Michael and I are not religious people. We do not celebrate religious holidays. If I was up north with my family, undoubtedly, Easter weekend would come with big dinners, family functions, lots of candy, and travel stress. Thankfully, we never go anywhere or do anything big for most holidays. They usually serve as a nice little retreat from life, and are very welcomed as such. This weekend was no exception. We had a few things we wanted to get done, but didn’t have much of an agenda.
We’ve been having some anxiety about taking our sailboat out, as we haven’t had it out since last year, and we had a horrible accident with it last summer. We finally got good weather, and spent Saturday out on the lake; it was awesome. I’ve always been a person who loves the water. I had to be practically dragged into the house each night in the summer when I was young, all I wanted to do was swim in our pool. I could sit and stare at the ocean for days, any water really calms me. I had forgotten all this, or pushed it to the back of my mind, in lieu of worrying about boat stuff. The accident we had still replays in my mind, often enough that it sometimes worries me that I won’t be able to stay calm in an urgent situation on the boat. Michael had similar worries, and all winter long we wondered what we would do. Would we be okay enough to keep the boat, or should we just sell it? The longer we didn’t sail, the more confusing it got. Anyway, it finally all got sorted out as soon as we got out onto the water. All went well, and while a final decision has not been made about our boat, it felt great to just step past all of the worry, and just do it.
So our weekend highlight was the sail, and other than that it included sleeping in, brunches, coffee, bike rides, cleaning, shopping for hula hoop supplies and lots of quality time with the kitties.
It just feels so good to have 3 full days of no agenda. It seems like a weekend is just not enough time to fully decompress sometimes. Saturday is usually spent with chores, and by Sunday, I’m already feeling bummed that the weekend is over. Give me 3 days any time! I found myself saying more than once that I ‘needed’ to go for a run, or do some yoga. But I didn’t actually do it when I thought it. I did what I wanted to do, and for me, that was other things this weekend. It was like a mini-staycation.
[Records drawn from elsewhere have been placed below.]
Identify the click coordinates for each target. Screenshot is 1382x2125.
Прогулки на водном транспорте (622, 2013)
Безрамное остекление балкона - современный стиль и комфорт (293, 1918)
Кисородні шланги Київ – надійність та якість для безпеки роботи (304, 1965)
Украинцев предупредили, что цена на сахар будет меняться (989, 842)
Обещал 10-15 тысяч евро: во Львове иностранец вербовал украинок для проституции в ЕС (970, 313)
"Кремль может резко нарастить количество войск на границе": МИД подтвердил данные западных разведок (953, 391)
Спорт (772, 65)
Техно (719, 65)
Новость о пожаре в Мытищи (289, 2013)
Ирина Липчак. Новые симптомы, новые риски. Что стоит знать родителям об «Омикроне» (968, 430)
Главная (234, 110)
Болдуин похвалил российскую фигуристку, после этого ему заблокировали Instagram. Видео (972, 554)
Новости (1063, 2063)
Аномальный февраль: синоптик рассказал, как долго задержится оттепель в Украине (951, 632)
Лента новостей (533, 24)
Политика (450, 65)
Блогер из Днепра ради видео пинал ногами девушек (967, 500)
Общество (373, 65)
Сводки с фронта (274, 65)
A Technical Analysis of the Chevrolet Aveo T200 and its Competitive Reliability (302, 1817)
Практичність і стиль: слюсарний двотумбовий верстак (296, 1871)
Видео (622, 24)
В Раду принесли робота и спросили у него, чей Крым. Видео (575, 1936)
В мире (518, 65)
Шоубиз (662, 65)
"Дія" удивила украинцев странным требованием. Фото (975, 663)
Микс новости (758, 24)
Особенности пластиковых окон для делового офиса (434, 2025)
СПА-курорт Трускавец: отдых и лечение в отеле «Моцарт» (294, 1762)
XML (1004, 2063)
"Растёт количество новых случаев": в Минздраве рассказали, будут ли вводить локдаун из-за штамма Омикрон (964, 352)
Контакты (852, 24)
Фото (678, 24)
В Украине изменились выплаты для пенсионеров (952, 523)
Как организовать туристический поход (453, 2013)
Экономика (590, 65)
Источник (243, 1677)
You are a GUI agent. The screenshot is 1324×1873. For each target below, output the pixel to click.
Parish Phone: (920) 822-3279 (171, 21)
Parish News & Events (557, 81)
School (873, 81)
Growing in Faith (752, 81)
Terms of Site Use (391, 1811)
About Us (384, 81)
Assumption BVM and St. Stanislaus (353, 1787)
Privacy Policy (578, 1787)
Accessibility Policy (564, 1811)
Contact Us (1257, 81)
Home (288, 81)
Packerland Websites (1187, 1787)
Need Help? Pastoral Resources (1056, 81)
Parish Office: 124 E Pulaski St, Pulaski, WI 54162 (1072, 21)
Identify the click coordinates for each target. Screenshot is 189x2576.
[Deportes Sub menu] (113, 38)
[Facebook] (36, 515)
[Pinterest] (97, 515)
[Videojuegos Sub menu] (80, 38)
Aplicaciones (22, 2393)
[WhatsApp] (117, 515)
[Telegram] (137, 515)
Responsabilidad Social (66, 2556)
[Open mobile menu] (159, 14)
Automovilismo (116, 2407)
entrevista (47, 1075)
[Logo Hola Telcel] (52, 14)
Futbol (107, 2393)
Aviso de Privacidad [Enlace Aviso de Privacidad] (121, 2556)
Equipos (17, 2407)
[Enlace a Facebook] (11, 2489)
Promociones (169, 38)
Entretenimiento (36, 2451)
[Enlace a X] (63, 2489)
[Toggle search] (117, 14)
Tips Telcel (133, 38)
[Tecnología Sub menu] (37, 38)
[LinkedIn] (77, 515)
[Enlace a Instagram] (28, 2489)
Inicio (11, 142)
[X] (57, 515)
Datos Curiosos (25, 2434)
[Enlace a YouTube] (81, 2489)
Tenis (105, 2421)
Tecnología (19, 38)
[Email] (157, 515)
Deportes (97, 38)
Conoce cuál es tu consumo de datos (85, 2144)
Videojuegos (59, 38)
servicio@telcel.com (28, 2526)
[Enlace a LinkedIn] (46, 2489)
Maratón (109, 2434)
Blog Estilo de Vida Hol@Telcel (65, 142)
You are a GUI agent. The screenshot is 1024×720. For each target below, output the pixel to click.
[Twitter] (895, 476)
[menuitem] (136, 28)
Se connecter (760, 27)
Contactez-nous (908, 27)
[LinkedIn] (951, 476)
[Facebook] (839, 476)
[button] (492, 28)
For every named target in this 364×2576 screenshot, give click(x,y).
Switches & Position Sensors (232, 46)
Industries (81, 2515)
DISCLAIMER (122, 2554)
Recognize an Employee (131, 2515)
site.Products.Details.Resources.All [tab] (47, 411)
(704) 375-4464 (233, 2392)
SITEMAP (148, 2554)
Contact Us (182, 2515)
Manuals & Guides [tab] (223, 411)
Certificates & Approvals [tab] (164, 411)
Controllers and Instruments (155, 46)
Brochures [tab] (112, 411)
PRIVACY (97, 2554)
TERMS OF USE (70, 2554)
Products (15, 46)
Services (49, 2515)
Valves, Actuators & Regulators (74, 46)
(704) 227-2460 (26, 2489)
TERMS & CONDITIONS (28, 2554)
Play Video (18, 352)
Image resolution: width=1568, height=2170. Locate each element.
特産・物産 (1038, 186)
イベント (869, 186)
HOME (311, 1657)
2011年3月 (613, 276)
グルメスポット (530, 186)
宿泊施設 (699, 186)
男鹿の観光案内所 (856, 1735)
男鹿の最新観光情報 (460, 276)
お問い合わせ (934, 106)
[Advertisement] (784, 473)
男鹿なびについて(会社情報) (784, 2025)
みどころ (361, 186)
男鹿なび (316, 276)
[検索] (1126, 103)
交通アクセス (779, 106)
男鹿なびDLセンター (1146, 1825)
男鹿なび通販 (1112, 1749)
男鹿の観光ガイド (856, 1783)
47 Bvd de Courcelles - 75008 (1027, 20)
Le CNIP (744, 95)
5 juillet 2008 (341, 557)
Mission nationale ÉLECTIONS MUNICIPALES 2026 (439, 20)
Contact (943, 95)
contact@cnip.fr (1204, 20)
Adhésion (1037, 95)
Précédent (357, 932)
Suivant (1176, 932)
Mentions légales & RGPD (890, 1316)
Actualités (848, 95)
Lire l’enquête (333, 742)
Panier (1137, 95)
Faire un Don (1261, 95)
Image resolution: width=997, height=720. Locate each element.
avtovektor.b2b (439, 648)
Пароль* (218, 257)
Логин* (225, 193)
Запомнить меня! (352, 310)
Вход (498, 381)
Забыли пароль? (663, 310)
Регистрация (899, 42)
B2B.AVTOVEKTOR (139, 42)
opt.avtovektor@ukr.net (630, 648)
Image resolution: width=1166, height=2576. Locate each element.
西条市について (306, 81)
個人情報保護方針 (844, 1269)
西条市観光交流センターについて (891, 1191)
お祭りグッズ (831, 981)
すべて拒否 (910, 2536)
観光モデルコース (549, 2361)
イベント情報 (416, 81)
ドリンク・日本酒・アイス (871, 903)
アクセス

These are the things that are my reset button. Getting outside, sleeping in a little, having brunch and coffee, bike rides, spending time with Michael, and our kitties. It’s so good when life allows me to do all of this stuff without the stress of what else needs to be done, or what is waiting. I am making an effort to bring this attitude back into my daily life. Even if my outside time is just my walk to my car, I’m taking it slowly, and enjoying the warmth of the breeze.
I feel revitalized, and refreshed. I am sliding deeper into the groove of listening to my body. Moving it when and how it wants, feeding it what it wants, and really enjoying the benefits of how all of that feels. Right now, it feels amazing. I am excited to continue on this path, just doing what feels right, instead of what I think is right for me.
In other news, I got my new glasses Saturday, and they are really nerdy. Like, I look like Rick Moranis. I need to take pictures, once my sunburn heals up. Pretty good stuff. Michael and I have been having a good laugh about it for the last few days.